Did life begin on carbon planets in the early universe?
'Fossils of the universe' may hold the key to the origins of life, Harvard scientists suggest. Bill Condie reports.
Carbon planets, quite unlike Earth, made of graphite, carbides and diamond, may have been the first to form and become the cradle of life in the universe, a study by Harvard University astronomers speculates.
“This work shows that even stars with a tiny fraction of the carbon in our solar system can host planets,” says lead author and graduate student Natalie Mashian.
“We have good reason to believe that alien life will be carbon-based, like life on Earth, so this also bodes well for the possibility of life in the early universe.”

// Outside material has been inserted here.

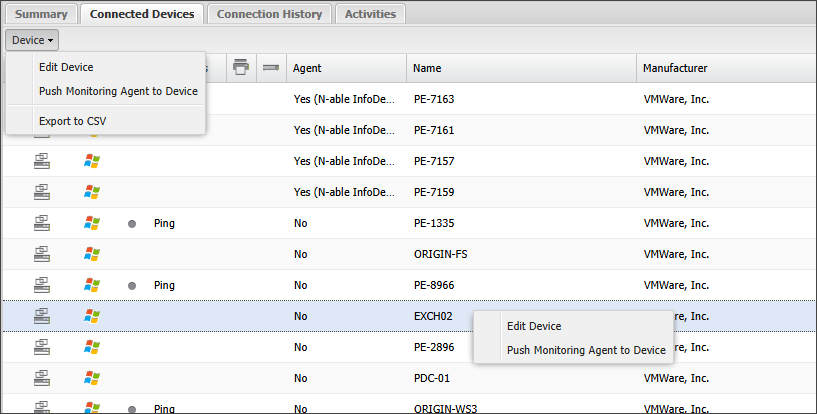Image resolution: width=817 pixels, height=414 pixels.
Task: Click the Windows icon in ORIGIN-FS row
Action: [x=92, y=254]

The early universe consisted mostly of hydrogen and helium, and lacked chemical elements like carbon and oxygen necessary for life as we know it.
Only after the first stars exploded as supernovae and seeded the second generation did planet formation and life become possible, scientists have thought.
Mashian and Avi Loeb of the Harvard-Smithsonian Center for Astrophysics examined a particular class of old stars known as carbon-enhanced metal-poor stars, or CEMP stars.
These contain only 0.00001 as much iron as the Sun, and so must have formed before interstellar space had become seeded with heavy elements.
“These stars are fossils from the young universe,” says Loeb. “By studying them, we can look at how planets, and possibly life in the universe, got started.”
Although lacking in iron and other heavy elements compared to our Sun, CEMP stars have more carbon than would be expected given their age.
This would influence the formation of planets made up carbon dust grains clumped together, possible with atmospheres of carbon monoxide and methane.
The next step for Mashian and Loeb is to try to prove these bodies exist.
They say we could find these jet black planets, by observing them transit across their CEMP stars.
“We’ll never know if they exist unless we look,” says Mashian.
This research has been accepted for publication in the Monthly Notices of the Royal Astronomical Society and is available online.